-- ASSIGNMENT --
Transcribe the records below exactly as they appear.

RECORDS FOR PROCESSING: Begin

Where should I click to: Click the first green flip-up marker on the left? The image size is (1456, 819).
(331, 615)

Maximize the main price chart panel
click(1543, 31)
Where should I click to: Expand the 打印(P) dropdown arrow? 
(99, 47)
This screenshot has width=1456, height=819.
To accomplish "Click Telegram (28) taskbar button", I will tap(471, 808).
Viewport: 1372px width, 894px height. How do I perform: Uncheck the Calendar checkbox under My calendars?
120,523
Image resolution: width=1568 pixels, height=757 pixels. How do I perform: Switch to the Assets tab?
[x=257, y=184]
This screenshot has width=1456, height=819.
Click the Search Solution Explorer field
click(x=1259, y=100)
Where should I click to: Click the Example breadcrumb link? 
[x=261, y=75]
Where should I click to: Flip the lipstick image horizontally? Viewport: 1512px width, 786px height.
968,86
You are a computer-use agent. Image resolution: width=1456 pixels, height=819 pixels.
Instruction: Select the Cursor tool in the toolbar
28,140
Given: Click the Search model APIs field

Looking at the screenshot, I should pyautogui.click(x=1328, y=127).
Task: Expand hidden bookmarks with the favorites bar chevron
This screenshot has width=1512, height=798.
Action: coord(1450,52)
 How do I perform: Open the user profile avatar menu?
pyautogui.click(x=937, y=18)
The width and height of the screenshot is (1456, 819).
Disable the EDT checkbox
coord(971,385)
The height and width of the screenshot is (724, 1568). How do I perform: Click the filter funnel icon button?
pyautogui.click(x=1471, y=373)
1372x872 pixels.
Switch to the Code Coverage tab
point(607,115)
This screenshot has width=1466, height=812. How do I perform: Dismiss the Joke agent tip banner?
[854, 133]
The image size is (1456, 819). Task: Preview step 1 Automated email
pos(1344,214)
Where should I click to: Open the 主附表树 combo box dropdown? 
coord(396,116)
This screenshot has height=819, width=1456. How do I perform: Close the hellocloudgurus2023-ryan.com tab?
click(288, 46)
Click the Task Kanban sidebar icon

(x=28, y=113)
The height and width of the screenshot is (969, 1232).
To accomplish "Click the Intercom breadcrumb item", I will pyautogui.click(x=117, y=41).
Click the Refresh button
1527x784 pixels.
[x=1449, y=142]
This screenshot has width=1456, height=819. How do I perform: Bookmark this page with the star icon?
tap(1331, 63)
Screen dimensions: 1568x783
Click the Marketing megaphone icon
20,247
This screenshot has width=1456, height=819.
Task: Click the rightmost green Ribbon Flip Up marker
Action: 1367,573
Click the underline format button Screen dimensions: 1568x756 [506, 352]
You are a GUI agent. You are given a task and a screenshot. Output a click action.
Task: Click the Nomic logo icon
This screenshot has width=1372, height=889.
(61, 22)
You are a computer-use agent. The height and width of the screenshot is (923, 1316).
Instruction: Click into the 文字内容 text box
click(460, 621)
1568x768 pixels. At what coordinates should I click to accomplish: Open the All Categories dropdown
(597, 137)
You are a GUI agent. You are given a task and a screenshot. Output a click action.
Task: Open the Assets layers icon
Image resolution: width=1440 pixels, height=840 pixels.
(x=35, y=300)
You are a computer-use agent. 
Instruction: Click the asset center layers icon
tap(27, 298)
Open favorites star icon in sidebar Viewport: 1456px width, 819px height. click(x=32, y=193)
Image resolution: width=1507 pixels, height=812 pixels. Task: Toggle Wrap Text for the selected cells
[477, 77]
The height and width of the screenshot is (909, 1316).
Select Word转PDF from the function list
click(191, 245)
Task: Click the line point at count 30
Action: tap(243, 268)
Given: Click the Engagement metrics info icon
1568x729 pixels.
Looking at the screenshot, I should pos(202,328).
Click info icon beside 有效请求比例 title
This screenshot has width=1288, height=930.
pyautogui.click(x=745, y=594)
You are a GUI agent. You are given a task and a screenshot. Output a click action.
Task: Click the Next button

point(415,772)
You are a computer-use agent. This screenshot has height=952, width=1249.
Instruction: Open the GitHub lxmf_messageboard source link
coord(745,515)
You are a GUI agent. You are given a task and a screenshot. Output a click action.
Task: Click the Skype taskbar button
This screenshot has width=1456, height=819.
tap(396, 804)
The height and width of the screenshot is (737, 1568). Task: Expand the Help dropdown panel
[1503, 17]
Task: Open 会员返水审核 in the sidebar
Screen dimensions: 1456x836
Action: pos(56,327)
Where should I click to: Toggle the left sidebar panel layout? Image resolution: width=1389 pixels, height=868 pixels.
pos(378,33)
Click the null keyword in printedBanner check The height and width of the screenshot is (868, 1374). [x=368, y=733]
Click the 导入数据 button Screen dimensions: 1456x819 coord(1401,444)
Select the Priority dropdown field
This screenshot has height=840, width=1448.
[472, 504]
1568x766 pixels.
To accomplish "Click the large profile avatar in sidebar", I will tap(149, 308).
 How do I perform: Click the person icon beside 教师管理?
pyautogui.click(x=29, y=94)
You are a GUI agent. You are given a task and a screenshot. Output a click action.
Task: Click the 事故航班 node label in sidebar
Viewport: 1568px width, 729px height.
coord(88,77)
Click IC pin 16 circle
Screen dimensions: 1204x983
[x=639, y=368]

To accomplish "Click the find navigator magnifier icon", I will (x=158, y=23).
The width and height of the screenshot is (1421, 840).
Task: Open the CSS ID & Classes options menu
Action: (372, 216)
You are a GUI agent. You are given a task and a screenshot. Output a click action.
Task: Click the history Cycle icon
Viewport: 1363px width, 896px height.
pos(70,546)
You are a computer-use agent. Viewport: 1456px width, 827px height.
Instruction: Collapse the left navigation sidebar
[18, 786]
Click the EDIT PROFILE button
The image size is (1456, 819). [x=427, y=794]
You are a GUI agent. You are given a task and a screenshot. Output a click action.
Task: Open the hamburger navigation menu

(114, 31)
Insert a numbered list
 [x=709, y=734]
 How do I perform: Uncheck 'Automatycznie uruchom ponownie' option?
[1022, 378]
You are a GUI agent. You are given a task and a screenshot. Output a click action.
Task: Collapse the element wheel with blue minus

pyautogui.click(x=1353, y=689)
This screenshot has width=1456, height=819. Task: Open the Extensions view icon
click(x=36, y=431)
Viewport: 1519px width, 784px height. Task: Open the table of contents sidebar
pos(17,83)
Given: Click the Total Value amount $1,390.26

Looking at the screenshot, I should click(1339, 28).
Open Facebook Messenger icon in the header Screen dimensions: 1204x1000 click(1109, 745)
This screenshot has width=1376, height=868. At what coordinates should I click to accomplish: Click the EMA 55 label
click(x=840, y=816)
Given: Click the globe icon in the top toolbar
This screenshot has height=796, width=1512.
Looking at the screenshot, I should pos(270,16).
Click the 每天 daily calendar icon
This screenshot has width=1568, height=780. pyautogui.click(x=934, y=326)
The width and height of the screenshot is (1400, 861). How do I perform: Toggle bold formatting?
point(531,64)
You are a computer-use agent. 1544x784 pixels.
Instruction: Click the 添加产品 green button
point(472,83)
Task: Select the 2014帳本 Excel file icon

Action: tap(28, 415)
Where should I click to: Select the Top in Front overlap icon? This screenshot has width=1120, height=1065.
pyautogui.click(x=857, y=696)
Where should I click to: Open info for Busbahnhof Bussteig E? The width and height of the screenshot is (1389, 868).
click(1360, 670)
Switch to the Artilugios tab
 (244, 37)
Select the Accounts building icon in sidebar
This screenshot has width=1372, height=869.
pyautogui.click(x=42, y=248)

RECORDS FOR PROCESSING: End

-- RESPONSE TO THE EXERCISE --
Where should I click to: Click the first green flip-up marker on the left? The image size is (1456, 819).
(331, 615)

Maximize the main price chart panel
click(1543, 31)
Where should I click to: Expand the 打印(P) dropdown arrow? 
(99, 47)
This screenshot has width=1456, height=819.
To accomplish "Click Telegram (28) taskbar button", I will tap(471, 808).
Viewport: 1372px width, 894px height. How do I perform: Uncheck the Calendar checkbox under My calendars?
120,523
Image resolution: width=1568 pixels, height=757 pixels. How do I perform: Switch to the Assets tab?
[x=257, y=184]
This screenshot has width=1456, height=819.
Click the Search Solution Explorer field
click(x=1259, y=100)
Where should I click to: Click the Example breadcrumb link? 
[x=261, y=75]
Where should I click to: Flip the lipstick image horizontally? Viewport: 1512px width, 786px height.
968,86
You are a computer-use agent. Image resolution: width=1456 pixels, height=819 pixels.
Instruction: Select the Cursor tool in the toolbar
28,140
Given: Click the Search model APIs field

Looking at the screenshot, I should pyautogui.click(x=1328, y=127).
Task: Expand hidden bookmarks with the favorites bar chevron
This screenshot has width=1512, height=798.
Action: coord(1450,52)
 How do I perform: Open the user profile avatar menu?
pyautogui.click(x=937, y=18)
The width and height of the screenshot is (1456, 819).
Disable the EDT checkbox
coord(971,385)
The height and width of the screenshot is (724, 1568). How do I perform: Click the filter funnel icon button?
pyautogui.click(x=1471, y=373)
1372x872 pixels.
Switch to the Code Coverage tab
point(607,115)
This screenshot has width=1466, height=812. How do I perform: Dismiss the Joke agent tip banner?
[854, 133]
The image size is (1456, 819). Task: Preview step 1 Automated email
pos(1344,214)
Where should I click to: Open the 主附表树 combo box dropdown? 
coord(396,116)
This screenshot has height=819, width=1456. How do I perform: Close the hellocloudgurus2023-ryan.com tab?
click(288, 46)
Click the Task Kanban sidebar icon

(x=28, y=113)
The height and width of the screenshot is (969, 1232).
To accomplish "Click the Intercom breadcrumb item", I will pyautogui.click(x=117, y=41).
Click the Refresh button
1527x784 pixels.
[x=1449, y=142]
This screenshot has width=1456, height=819. How do I perform: Bookmark this page with the star icon?
tap(1331, 63)
Screen dimensions: 1568x783
Click the Marketing megaphone icon
20,247
This screenshot has width=1456, height=819.
Task: Click the rightmost green Ribbon Flip Up marker
Action: 1367,573
Click the underline format button Screen dimensions: 1568x756 [506, 352]
You are a GUI agent. You are given a task and a screenshot. Output a click action.
Task: Click the Nomic logo icon
This screenshot has width=1372, height=889.
(61, 22)
You are a computer-use agent. The height and width of the screenshot is (923, 1316).
Instruction: Click into the 文字内容 text box
click(460, 621)
1568x768 pixels. At what coordinates should I click to accomplish: Open the All Categories dropdown
(597, 137)
You are a GUI agent. You are given a task and a screenshot. Output a click action.
Task: Open the Assets layers icon
Image resolution: width=1440 pixels, height=840 pixels.
(x=35, y=300)
You are a computer-use agent. 
Instruction: Click the asset center layers icon
tap(27, 298)
Open favorites star icon in sidebar Viewport: 1456px width, 819px height. click(x=32, y=193)
Image resolution: width=1507 pixels, height=812 pixels. Task: Toggle Wrap Text for the selected cells
[477, 77]
The height and width of the screenshot is (909, 1316).
Select Word转PDF from the function list
click(191, 245)
Task: Click the line point at count 30
Action: tap(243, 268)
Given: Click the Engagement metrics info icon
1568x729 pixels.
Looking at the screenshot, I should pos(202,328).
Click info icon beside 有效请求比例 title
This screenshot has width=1288, height=930.
pyautogui.click(x=745, y=594)
You are a GUI agent. You are given a task and a screenshot. Output a click action.
Task: Click the Next button

point(415,772)
You are a computer-use agent. This screenshot has height=952, width=1249.
Instruction: Open the GitHub lxmf_messageboard source link
coord(745,515)
You are a GUI agent. You are given a task and a screenshot. Output a click action.
Task: Click the Skype taskbar button
This screenshot has width=1456, height=819.
tap(396, 804)
The height and width of the screenshot is (737, 1568). Task: Expand the Help dropdown panel
[1503, 17]
Task: Open 会员返水审核 in the sidebar
Screen dimensions: 1456x836
Action: pos(56,327)
Where should I click to: Toggle the left sidebar panel layout? Image resolution: width=1389 pixels, height=868 pixels.
pos(378,33)
Click the null keyword in printedBanner check The height and width of the screenshot is (868, 1374). [x=368, y=733]
Click the 导入数据 button Screen dimensions: 1456x819 coord(1401,444)
Select the Priority dropdown field
This screenshot has height=840, width=1448.
[472, 504]
1568x766 pixels.
To accomplish "Click the large profile avatar in sidebar", I will tap(149, 308).
 How do I perform: Click the person icon beside 教师管理?
pyautogui.click(x=29, y=94)
You are a GUI agent. You are given a task and a screenshot. Output a click action.
Task: Click the 事故航班 node label in sidebar
Viewport: 1568px width, 729px height.
coord(88,77)
Click IC pin 16 circle
Screen dimensions: 1204x983
[x=639, y=368]

To accomplish "Click the find navigator magnifier icon", I will (x=158, y=23).
The width and height of the screenshot is (1421, 840).
Task: Open the CSS ID & Classes options menu
Action: (372, 216)
You are a GUI agent. You are given a task and a screenshot. Output a click action.
Task: Click the history Cycle icon
Viewport: 1363px width, 896px height.
pos(70,546)
You are a computer-use agent. Viewport: 1456px width, 827px height.
Instruction: Collapse the left navigation sidebar
[18, 786]
Click the EDIT PROFILE button
The image size is (1456, 819). [x=427, y=794]
You are a GUI agent. You are given a task and a screenshot. Output a click action.
Task: Open the hamburger navigation menu

(114, 31)
Insert a numbered list
 [x=709, y=734]
 How do I perform: Uncheck 'Automatycznie uruchom ponownie' option?
[1022, 378]
You are a GUI agent. You are given a task and a screenshot. Output a click action.
Task: Collapse the element wheel with blue minus

pyautogui.click(x=1353, y=689)
This screenshot has width=1456, height=819. Task: Open the Extensions view icon
click(x=36, y=431)
Viewport: 1519px width, 784px height. Task: Open the table of contents sidebar
pos(17,83)
Given: Click the Total Value amount $1,390.26

Looking at the screenshot, I should click(1339, 28).
Open Facebook Messenger icon in the header Screen dimensions: 1204x1000 click(1109, 745)
This screenshot has width=1376, height=868. At what coordinates should I click to accomplish: Click the EMA 55 label
click(x=840, y=816)
Given: Click the globe icon in the top toolbar
This screenshot has height=796, width=1512.
Looking at the screenshot, I should pos(270,16).
Click the 每天 daily calendar icon
This screenshot has width=1568, height=780. pyautogui.click(x=934, y=326)
The width and height of the screenshot is (1400, 861). How do I perform: Toggle bold formatting?
point(531,64)
You are a computer-use agent. 1544x784 pixels.
Instruction: Click the 添加产品 green button
point(472,83)
Task: Select the 2014帳本 Excel file icon

Action: tap(28, 415)
Where should I click to: Select the Top in Front overlap icon? This screenshot has width=1120, height=1065.
pyautogui.click(x=857, y=696)
Where should I click to: Open info for Busbahnhof Bussteig E? The width and height of the screenshot is (1389, 868).
click(1360, 670)
Switch to the Artilugios tab
 (244, 37)
Select the Accounts building icon in sidebar
This screenshot has width=1372, height=869.
pyautogui.click(x=42, y=248)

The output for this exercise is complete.